### Goal of the exercise:
Find the line containing "1042x781 pixels." in the data below, then output that line and each one after it exactly, with nothing else.
···
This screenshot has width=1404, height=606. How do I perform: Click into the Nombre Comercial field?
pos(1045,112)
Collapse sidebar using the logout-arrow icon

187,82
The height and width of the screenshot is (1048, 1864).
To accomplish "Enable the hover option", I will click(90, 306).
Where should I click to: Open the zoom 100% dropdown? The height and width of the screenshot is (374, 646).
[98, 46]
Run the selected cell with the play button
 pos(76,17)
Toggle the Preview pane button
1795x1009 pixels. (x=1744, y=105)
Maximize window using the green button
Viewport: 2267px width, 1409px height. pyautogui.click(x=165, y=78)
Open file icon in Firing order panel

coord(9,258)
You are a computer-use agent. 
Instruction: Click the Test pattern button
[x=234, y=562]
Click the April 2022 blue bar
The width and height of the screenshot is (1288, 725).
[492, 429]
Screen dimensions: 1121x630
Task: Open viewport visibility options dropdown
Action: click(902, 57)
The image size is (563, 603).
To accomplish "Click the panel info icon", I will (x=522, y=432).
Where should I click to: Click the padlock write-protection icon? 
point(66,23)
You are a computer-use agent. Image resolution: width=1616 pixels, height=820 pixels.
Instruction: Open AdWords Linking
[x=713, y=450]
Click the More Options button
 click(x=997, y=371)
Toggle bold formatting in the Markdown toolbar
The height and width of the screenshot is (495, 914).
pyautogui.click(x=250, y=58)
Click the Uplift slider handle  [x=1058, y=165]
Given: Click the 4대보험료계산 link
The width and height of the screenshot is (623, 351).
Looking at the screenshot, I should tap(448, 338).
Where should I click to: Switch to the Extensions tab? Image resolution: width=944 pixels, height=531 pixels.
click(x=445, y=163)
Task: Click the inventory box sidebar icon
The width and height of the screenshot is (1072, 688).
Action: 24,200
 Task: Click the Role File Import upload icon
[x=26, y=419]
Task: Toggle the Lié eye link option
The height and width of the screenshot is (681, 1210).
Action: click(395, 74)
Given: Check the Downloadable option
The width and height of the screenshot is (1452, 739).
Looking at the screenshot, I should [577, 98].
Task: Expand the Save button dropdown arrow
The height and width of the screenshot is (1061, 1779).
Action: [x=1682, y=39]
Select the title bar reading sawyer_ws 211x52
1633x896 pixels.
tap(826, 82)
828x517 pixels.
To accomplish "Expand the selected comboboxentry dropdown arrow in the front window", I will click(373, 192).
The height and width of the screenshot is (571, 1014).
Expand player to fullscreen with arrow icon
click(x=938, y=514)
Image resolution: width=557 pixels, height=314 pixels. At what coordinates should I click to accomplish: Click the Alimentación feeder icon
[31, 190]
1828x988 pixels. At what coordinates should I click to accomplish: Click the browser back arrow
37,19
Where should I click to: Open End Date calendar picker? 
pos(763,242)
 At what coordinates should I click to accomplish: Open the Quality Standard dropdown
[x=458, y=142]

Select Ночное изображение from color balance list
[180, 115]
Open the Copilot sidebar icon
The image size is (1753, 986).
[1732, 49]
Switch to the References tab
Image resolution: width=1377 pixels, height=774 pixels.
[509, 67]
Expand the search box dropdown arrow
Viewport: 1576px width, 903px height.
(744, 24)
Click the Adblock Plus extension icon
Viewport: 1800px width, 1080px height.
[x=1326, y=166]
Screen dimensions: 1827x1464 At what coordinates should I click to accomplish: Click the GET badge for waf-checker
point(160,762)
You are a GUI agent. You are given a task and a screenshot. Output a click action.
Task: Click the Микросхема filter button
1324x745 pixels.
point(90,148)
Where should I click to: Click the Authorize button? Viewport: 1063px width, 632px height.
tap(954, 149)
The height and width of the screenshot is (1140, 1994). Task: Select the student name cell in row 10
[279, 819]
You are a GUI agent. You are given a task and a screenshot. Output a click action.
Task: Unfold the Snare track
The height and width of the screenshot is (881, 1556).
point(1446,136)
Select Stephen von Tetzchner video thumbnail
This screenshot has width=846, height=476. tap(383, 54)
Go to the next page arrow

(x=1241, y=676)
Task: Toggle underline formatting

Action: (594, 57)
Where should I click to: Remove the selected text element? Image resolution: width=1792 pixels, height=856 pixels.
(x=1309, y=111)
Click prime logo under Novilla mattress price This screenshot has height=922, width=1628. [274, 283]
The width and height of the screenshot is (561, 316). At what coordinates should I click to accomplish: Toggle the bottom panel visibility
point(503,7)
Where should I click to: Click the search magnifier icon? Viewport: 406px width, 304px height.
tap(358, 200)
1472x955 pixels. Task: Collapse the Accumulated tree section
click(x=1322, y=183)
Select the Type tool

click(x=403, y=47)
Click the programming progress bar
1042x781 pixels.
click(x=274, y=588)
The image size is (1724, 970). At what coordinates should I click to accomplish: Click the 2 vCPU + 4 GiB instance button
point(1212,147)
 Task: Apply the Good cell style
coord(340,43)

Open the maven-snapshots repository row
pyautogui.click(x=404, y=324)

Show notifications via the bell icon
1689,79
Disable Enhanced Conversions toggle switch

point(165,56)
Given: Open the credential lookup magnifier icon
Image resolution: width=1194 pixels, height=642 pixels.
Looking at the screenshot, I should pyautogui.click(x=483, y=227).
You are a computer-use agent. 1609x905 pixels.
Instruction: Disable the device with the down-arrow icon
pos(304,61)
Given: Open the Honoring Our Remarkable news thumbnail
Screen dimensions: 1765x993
···
### Task solution:
1042x781 pixels.
click(x=274, y=588)
The image size is (1724, 970). At what coordinates should I click to accomplish: Click the 2 vCPU + 4 GiB instance button
point(1212,147)
 Task: Apply the Good cell style
coord(340,43)

Open the maven-snapshots repository row
pyautogui.click(x=404, y=324)

Show notifications via the bell icon
1689,79
Disable Enhanced Conversions toggle switch

point(165,56)
Given: Open the credential lookup magnifier icon
Image resolution: width=1194 pixels, height=642 pixels.
Looking at the screenshot, I should pyautogui.click(x=483, y=227).
You are a computer-use agent. 1609x905 pixels.
Instruction: Disable the device with the down-arrow icon
pos(304,61)
Given: Open the Honoring Our Remarkable news thumbnail
Screen dimensions: 1765x993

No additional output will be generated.